BRIEF DESCRIPTION OF THE DRAWINGS
 Exemplary embodiments of the invention will now be described in conjunction with the following drawings, in which:
 FIG. 1 illustrates a top view of a prior art SIW having posts for shifting of phase of a signal propagating therein;
 FIG. 2 illustrates in cross-section three different techniques for accomplishing phase shifting;
 FIG. 3 is an perspective view of a tunable SIW according to an embodiment of the invention;
 FIG. 4 is a simplified top view of a SIW comprising slots;
 FIGS. 5 and 6 are simulation results for the SIW of FIG. 4 having slots of different widths along the transverse dimension;
 FIG. 7 is a simplified top view of a SIW comprising capacitively loaded slots;
 FIGS. 8-11 are simulation results for the SIW of FIG. 7 with varying capacitance and different slot width.
 FIG. 12 is a perspective view of phased array having 4 transverse radiators and formed within a SIW;
 FIG. 13 is a simulation result for the radiation pattern of the device of FIG. 12;
 FIG. 14 is a perspective view of phased array having 4 longitudinal radiators and formed within a SIW;
 FIGS. 15 is a simulation result for the radiation pattern of the device of FIG. 14;
 FIGS. 16 is a simulation result for the radiation pattern of the device similar to that of FIG. 14 but having more radiators;
 FIG. 17 is a diagram of alternative embodiments for supporting a two dimensional phased array antenna using a SIW as the tunable feed;
 FIG. 18 is a simulation result in graphical form showing a filtering response of a SIW having loaded slots;
 FIG. 19 is a simulation result in graphical form showing a filtering response of a SIW having loaded slots;
 FIG. 20 is a simplified top view of a SIW comprising capacitively loaded slots wherein the slots are each loaded with more than one capacitive element;
 FIG. 21 is a simulation result in graphical form showing a filtering response of a SIW having loaded slots; and,
 FIG. 22 is a simulation result in graphical form showing a filtering response of a SIW having loaded slots.

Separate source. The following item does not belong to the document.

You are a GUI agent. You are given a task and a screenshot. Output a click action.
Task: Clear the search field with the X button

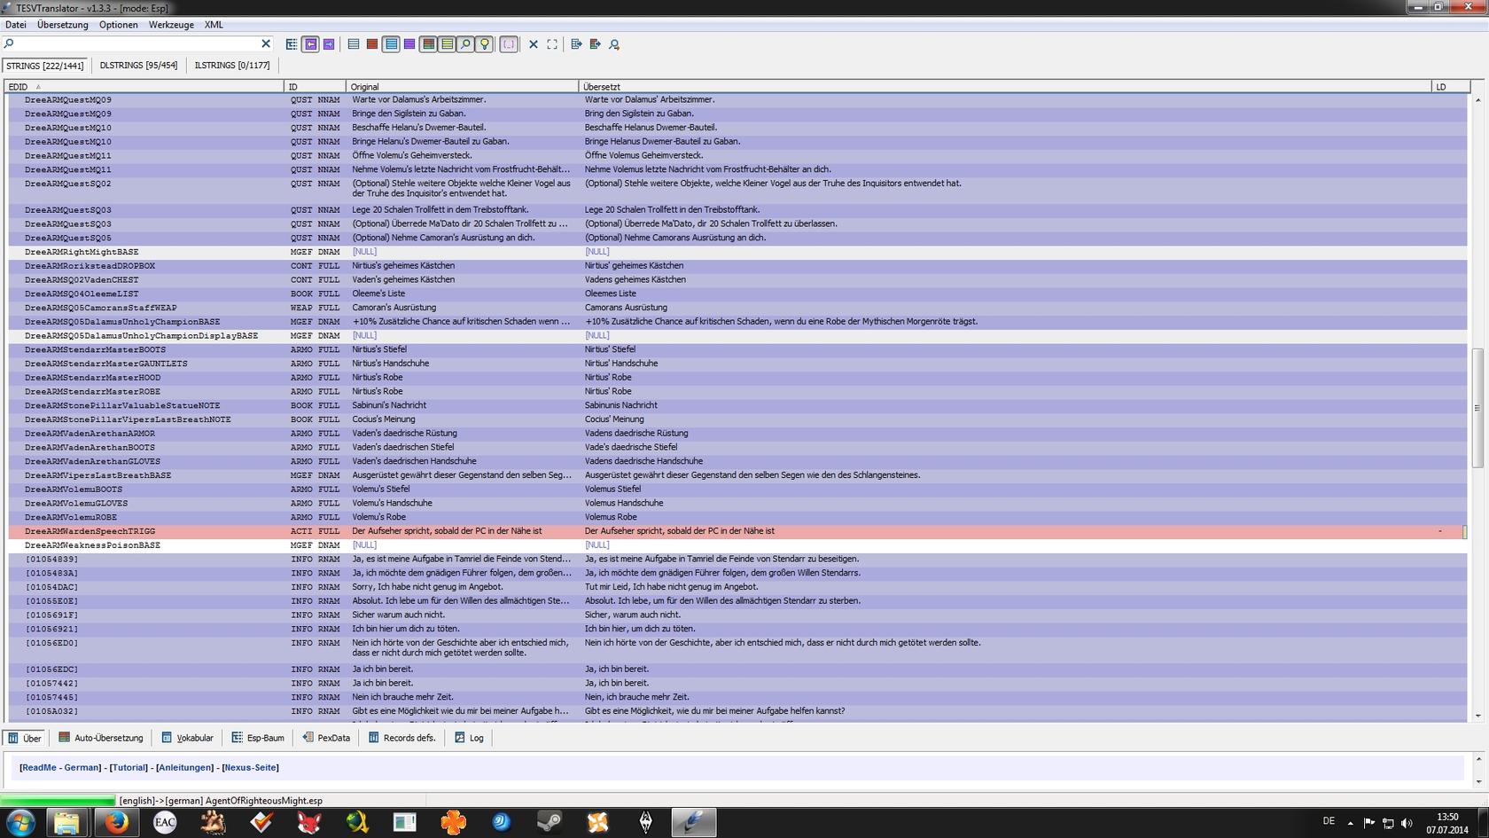pos(266,43)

DETAILED DESCRIPTION OF EMBODIMENTS OF THE INVENTION
 The following description is presented to enable a person skilled in the art to make and use the invention, and is provided in the context of a particular application and its requirements. Various modifications to the disclosed embodiments will be readily apparent to those skilled in the art, and the general principles defined herein may be applied to other embodiments and applications without departing from the scope of the invention. Thus, the present invention is not intended to be limited to the embodiments disclosed, but is to be accorded the widest scope consistent with the principles and features disclosed herein.

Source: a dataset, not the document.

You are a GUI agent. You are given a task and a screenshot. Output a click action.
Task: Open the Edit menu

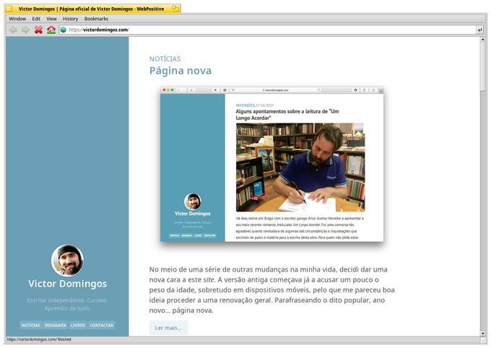(36, 19)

 An inductive-post-based phase shifter according to the prior art is shown in FIG. 1 having two posts 12. Siderails 11 of the waveguide are provided within a structure 10. Posts 12 are arranged on the structure 10 offset from the siderails 11. This arrangement gives rise to a phase shift as a function of the position and the diameter of the metal posts. This type of phase shift has an effect on the bandwidths of S11 and S21 since the structure acts as a filter. For example, in the case of 67.5° phase shift, the insertion loss increases by 5 dB from the minimum within less than 500 MHz. Thus, the design is not broadband and is poorly suited to use over a wide frequency range. The length used in the design was 2.16 λg (at 9.67 GHz) achieving phase shifts between -14° to 81° depending on the diameter of the posts 12 and an offset from the waveguide side wall 11.
 Another method for shifting phase is to change the width of the waveguide, which effectively alters the phase constant thereof. A similar idea is also proposed with a phase compensating section in order to make the phase shifter broadband. Referring to FIG. 2, a comparison between three techniques--delay line 21, equal-length unequal-width 22 and compensating phaser 23 was performed in terms of bandwidth. The compensating phaser shows a very broadband performance. The measured data demonstrates a phase shift of 90°±2.5° between 25.11 and 39.75 GHz (49% bandwidth). For 90° phase shift at 30 GHz, Type 1 delay line 21 has a length of 0.25 λg whereas Type 2 22 and Type 3 23 have 1.45 λg and 1.31 λg, respectively. That said, each of the phase shifters functions to shift a phase of a signal propagating therein.
 Referring to FIG. 3, a SIW phase shifter according to an embodiment of the invention is shown wherein a waveguide 31 is periodically loaded with transverse slots 32. Varactor diodes 33 whose capacitance values are equivalent to Cg are loaded across the slots 32 in the longitudinal direction. The capacitances of the varactor diodes are alterable by altering a DC supply voltage (NOT SHOWN). Therefore, a delay or phase shift along the waveguide 31 is electronically controllable. Since the surface current on a top conductor of the waveguide 31 is largely concentrated at a center thereof and propagates in a longitudinal direction (shown as y), loading of the waveguide 31 with varactor diodes 33 effectively changes the propagation delay.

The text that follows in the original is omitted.